_Assigned task_:
Find the lines in the records below that contain "height", and report each of them.

_Dataset content_:
BEGIN
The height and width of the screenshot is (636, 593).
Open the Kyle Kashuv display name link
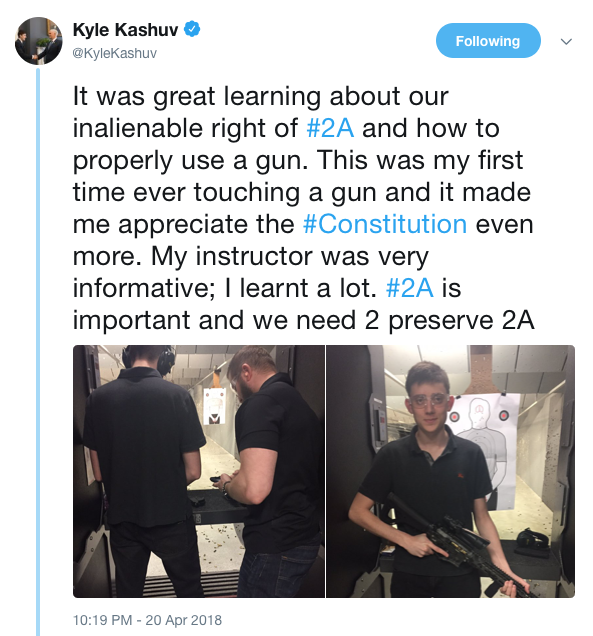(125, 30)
END
BEGIN
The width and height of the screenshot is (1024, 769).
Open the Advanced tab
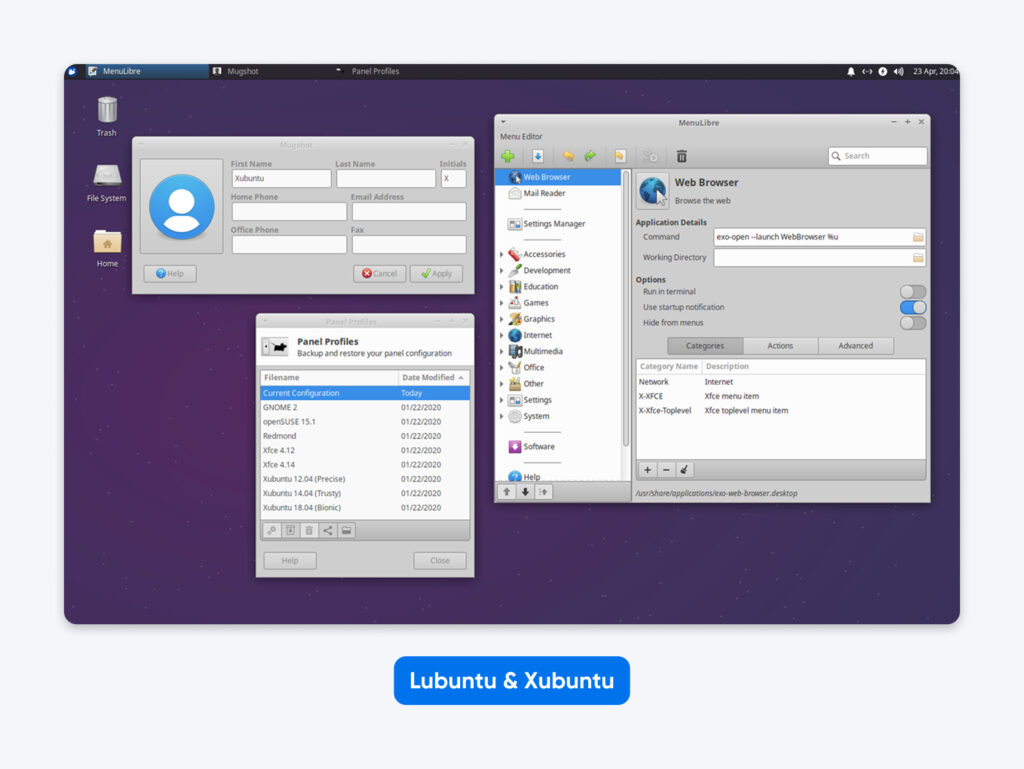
END
_Answer for the task_:
The height and width of the screenshot is (636, 593).
The width and height of the screenshot is (1024, 769).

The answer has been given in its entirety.